Para esse projeto foi convocado o banco do nosso Estado. Um grupo de abnegados funcionários, tendo José Carlos Campos Hidalgo na presidência e José Tarcizo Falcão na diretoria de crédito, foi o responsável por criar a primeira linha de crédito sem juros e sem burocracia do País, não exigindo cadastro, conta em banco e coisas do gênero! Em 1985, o governador José Richa direcionou 3 milhões para o programa, e quem tivesse uma idéia, uma vocação, tivesse uma microempresa ou vontade de estabelecer uma, ou quem fosse o que hoje chamamos de empreendedor, estaria habilitado ao crédito. O volume de recursos saltou de 3 para 30 milhões, pois catarinenses, gaúchos, ou o estado onde o banco estivesse operando, exigiam participação nesse programa.

O leitor mais crítico poderá interpretar que esse foi um dos começos para o andar mal do Banestado: operar com pessoas pobres, sem referência, sem garantias. Mas não. A exemplo do banco de Bangladesh, onde o percentual de inadimplência é de 3%, o banco paranaense apontou um percentual ainda mais baixo, como atestou o diretor Valmor Pícolo. O programa do Banestado, um banco estadual, foi elogiado pelo governo federal, tanto que o ministro Dílson Funaro, da Fazenda, o indicou a várias autarquias; o ministro José Hugo Castello Branco, da Indústria e Comércio, o recomendou ao Sebrae, na época era Cebrae; o Ministério da Desburocratização, através do ministro Paulo Lustosa, hoje na Funasa, esteve no Paraná, foi ao Rio Grande do Sul com o Banestado, recrutou funcionários para implantá-lo a nível nacional e gerou tanta ciumeira, que o ministério acabou extinto.

O atual vice-presidente da República, José Alencar, que na ocasião presidia a sua Coteminas, foi um dos primeiros a vir ao Paraná, conhecer e debater o programa, apoiá-lo; e aqui vale um registro, não quis e nem aceitou ressarcimento da sua passagem e tampouco a hospedagem.

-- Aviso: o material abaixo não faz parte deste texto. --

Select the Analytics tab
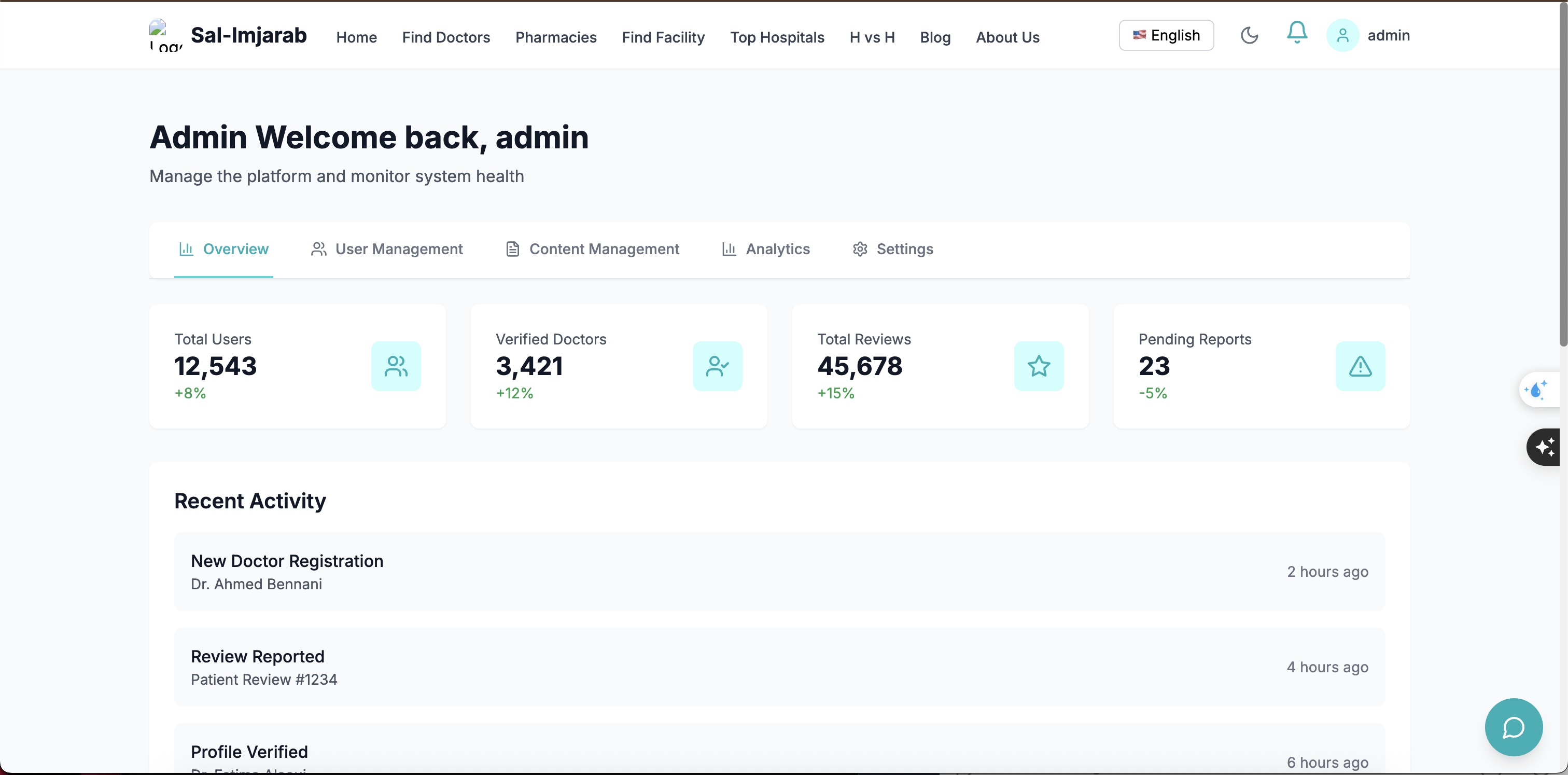This screenshot has width=1568, height=775. point(766,249)
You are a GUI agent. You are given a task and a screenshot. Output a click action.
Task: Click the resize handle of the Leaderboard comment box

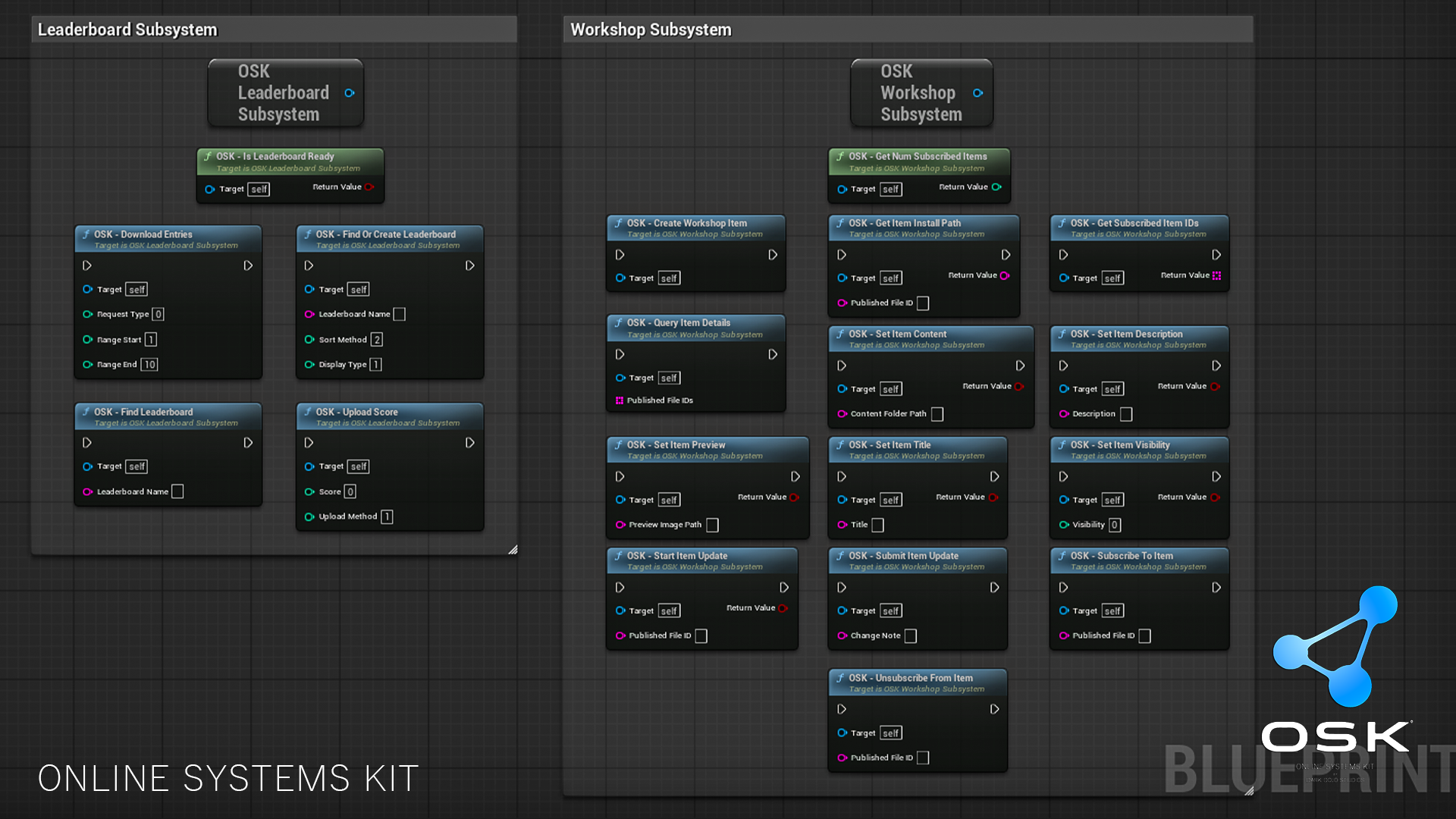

Quando vejo o mundo elogiando Yunus pelo seu programa de crédito e leio o artigo do presidente do Senado, Renan Calheiros, ressaltando a atuação do Grameen Bank e por extensão cumprimenta o Banco do Nordeste, que em 1998 criou o CrediAmigo, o Sebrae que em 2001 lançou o Programa de Apoio ao Segmento de Microcrédito, às instituições que por suas iniciativas criaram crédito nessa direção e pede, por último, o aumento desse percentual e novas linhas para as pessoas de baixa renda, é preciso, por um dever paranaense, resgatar a história, e mesmo que o Banestado não aniversarie nem exista mais, dar um Nobel simbólico de presente a ele, ou a alguns dos governadores, ou a alguns de seus dirigentes e funcionários, que com programas como o Bom Emprego, Gralha Azul, Panela Cheia e Supermicro fizeram a verdadeira história do Banestado.

João Garcia é bancário aposentado e foi superintendente nacional da Sunab, em Brasília.